Presenter: Sarah Quist
Authors: Sarah Quist, Lauren Brooks
Faculty Advisor: Lauren Brooks
Institution: Utah Valley University
Alzheimer’s disease is a neurodegenerative disorder characterized by a decline in cognitive function. The hallmark event in the brain of an Alzheimer’s patient is the aggregation of misfolded proteins referred to as amyloid beta (Aβ) plaque. Many of the microbiome bacteria also produce an amyloid type of protein called curli. The function of curli fibers is involved in adhesion to surfaces, cell aggregation and biofilm formation. Through molecular mimicry, bacterial curli proteins may act as prion proteins and elicit cross-seeding of the misfolding of Aβ proteins. There are variations in the genetic organization of the curli gene among the different bacterial genera. It is a question as to whether the variability is related to the taxonomy of bacteria.
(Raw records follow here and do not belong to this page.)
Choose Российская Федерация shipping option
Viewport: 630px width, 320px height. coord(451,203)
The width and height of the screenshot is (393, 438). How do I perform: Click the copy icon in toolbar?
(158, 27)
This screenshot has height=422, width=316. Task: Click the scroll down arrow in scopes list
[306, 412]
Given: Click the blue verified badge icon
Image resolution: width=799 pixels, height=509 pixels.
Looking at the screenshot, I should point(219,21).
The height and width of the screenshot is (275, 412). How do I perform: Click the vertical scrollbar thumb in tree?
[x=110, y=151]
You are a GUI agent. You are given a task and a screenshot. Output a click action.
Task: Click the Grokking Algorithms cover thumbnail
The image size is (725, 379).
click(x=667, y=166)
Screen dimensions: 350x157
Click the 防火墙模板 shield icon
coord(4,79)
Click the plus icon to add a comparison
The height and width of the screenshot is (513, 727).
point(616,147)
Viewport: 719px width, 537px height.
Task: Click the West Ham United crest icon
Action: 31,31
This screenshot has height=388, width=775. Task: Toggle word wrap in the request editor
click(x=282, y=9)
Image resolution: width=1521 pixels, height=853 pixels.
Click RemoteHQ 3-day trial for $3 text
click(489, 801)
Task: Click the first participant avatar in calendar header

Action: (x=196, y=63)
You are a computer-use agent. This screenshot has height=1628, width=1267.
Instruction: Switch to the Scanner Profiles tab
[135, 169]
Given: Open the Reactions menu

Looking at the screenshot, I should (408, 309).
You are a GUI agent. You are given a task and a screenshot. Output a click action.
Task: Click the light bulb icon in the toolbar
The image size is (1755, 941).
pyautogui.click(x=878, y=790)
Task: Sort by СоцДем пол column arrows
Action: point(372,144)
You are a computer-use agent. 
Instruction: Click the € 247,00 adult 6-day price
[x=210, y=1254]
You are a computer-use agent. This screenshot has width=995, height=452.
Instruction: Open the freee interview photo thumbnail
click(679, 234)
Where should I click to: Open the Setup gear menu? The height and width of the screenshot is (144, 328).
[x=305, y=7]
Using NCBI (National Center for Biotechnology Information), we compiled a comprehensive database of the curli protein, starting with a seed sequence from E. coli curli protein subunit CsgA (P28307). We used local BLAST to identify sequences. Each sequence was blasted until no new sequences were returned. This data was filtered to include only full protein sequences. We used RStudio and MEGA for the data analysis and the creation of charts and graphs. We discovered that there is a higher than anticipated variety in the amino acid sequences of curli proteins. We also discovered that the amino acid sequence of the curli protein cannot be predicted based on the taxonomy.